A DuckDB extension implementing Julian Hyde's "Measures in SQL" paper (arXiv:2406.00251).
Yardstick adds measure-aware SQL to DuckDB. Measures are aggregations that know how to re-aggregate themselves when the query context changes. This enables:
- Percent of total calculations without CTEs or window functions
- Year-over-year comparisons with simple syntax
- Drill-down analytics that automatically adjust aggregation context
-- Load the extension
INSTALL yardstick FROM community;
LOAD yardstick;
-- Create the sales table
CREATE TABLE sales (
id INTEGER PRIMARY KEY,
year INTEGER,
region VARCHAR(50),
amount DECIMAL(10, 2)
);
-- Insert sample data
INSERT INTO sales (id, year, region, amount) VALUES
(1, 2023, 'North', 15000.00),
(2, 2023, 'North', 22000.00),
(3, 2023, 'South', 18000.00),
(4, 2023, 'South', 12000.00),
(5, 2023, 'East', 25000.00),
(6, 2023, 'West', 19000.00),
(7, 2024, 'North', 28000.00),
(8, 2024, 'North', 31000.00),
(9, 2024, 'South', 21000.00),
(10, 2024, 'South', 16000.00),
(11, 2024, 'East', 33000.00),
(12, 2024, 'East', 29000.00),
(13, 2024, 'West', 24000.00),
(14, 2024, 'West', 27000.00);
-- Create a view with measures
CREATE VIEW sales_v AS
SELECT
year,
region,
SUM(amount) AS MEASURE revenue,
COUNT(*) AS MEASURE order_count
FROM sales;
-- Query with AGGREGATE() and AT modifiers (SEMANTIC prefix required)
SEMANTIC SELECT
year,
region,
AGGREGATE(revenue) AS revenue,
AGGREGATE(revenue) AT (ALL region) AS year_total,
AGGREGATE(revenue) / AGGREGATE(revenue) AT (ALL region) AS pct_of_year
FROM sales_v;
-- Variance from the global average
SEMANTIC SELECT
region,
AGGREGATE(revenue) AS revenue,
AGGREGATE(revenue) AT (ALL) / 4.0 AS expected_if_equal, -- 4 regions
AGGREGATE(revenue) - (AGGREGATE(revenue) AT (ALL) / 4.0) AS variance
FROM sales_v;
-- Nested percentages (% of year, and that year's % of total)
SEMANTIC SELECT
year,
region,
AGGREGATE(revenue) AS revenue,
100.0 * AGGREGATE(revenue) / AGGREGATE(revenue) AT (ALL region) AS pct_of_year,
100.0 * AGGREGATE(revenue) AT (ALL region) / AGGREGATE(revenue) AT (ALL) AS year_pct_of_total
FROM sales_v;
-- Compare 2024 performance to 2023 baseline for each region
SEMANTIC SELECT
region,
AGGREGATE(revenue) AT (SET year = 2024) AS rev_2024,
AGGREGATE(revenue) AT (SET year = 2023) AS rev_2023,
AGGREGATE(revenue) AT (SET year = 2024) - AGGREGATE(revenue) AT (SET year = 2023) AS growth
FROM sales_v;
-- Filter to specific segments
SEMANTIC SELECT
year,
AGGREGATE(revenue) AS total_revenue,
AGGREGATE(revenue) AT (SET region = 'North') AS north_revenue,
AGGREGATE(revenue) AT (SET region IN ('North', 'South')) AS north_south_combined
FROM sales_v;CREATE VIEW view_name AS
SELECT
dimension1,
dimension2,
AGG(expr) AS MEASURE measure_name
FROM table;Yardstick automatically handles the grouping. All DuckDB aggregate functions are supported, including COUNT(DISTINCT) with some restrictions (see below).

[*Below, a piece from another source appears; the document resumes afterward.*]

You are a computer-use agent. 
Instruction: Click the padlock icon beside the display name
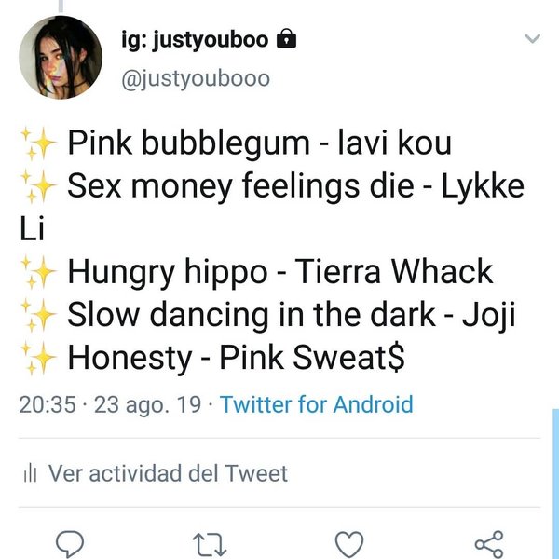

Queries using AGGREGATE() must use the SEMANTIC prefix:
SEMANTIC SELECT
dimensions,
AGGREGATE(measure_name) [AT modifier]
FROM view_name;| Modifier | Description | Example |
|---|---|---|
AT (ALL) |
Grand total across all dimensions | AGGREGATE(revenue) AT (ALL) |
AT (ALL dim) |
Total excluding specific dimension | AGGREGATE(revenue) AT (ALL region) |
AT (ALL expr) |
Total excluding ad hoc dimension | AGGREGATE(revenue) AT (ALL MONTH(date)) |
AT (SET dim = val) |
Fix dimension to specific value | AGGREGATE(revenue) AT (SET year = 2022) |
AT (SET dim = expr) |
Fix dimension to expression | AGGREGATE(revenue) AT (SET year = year - 1) |
AT (SET expr = val) |
Fix ad hoc dimension to value | AGGREGATE(revenue) AT (SET MONTH(date) = 6) |
AT (WHERE cond) |
Pre-aggregation filter | AGGREGATE(revenue) AT (WHERE region = 'US') |
AT (VISIBLE) |
Use query's WHERE clause | AGGREGATE(revenue) AT (VISIBLE) |
COUNT(DISTINCT) is a non-decomposable aggregate: you can't sum distinct counts from subsets without double-counting. Yardstick handles this by deferring evaluation to query time via correlated subqueries.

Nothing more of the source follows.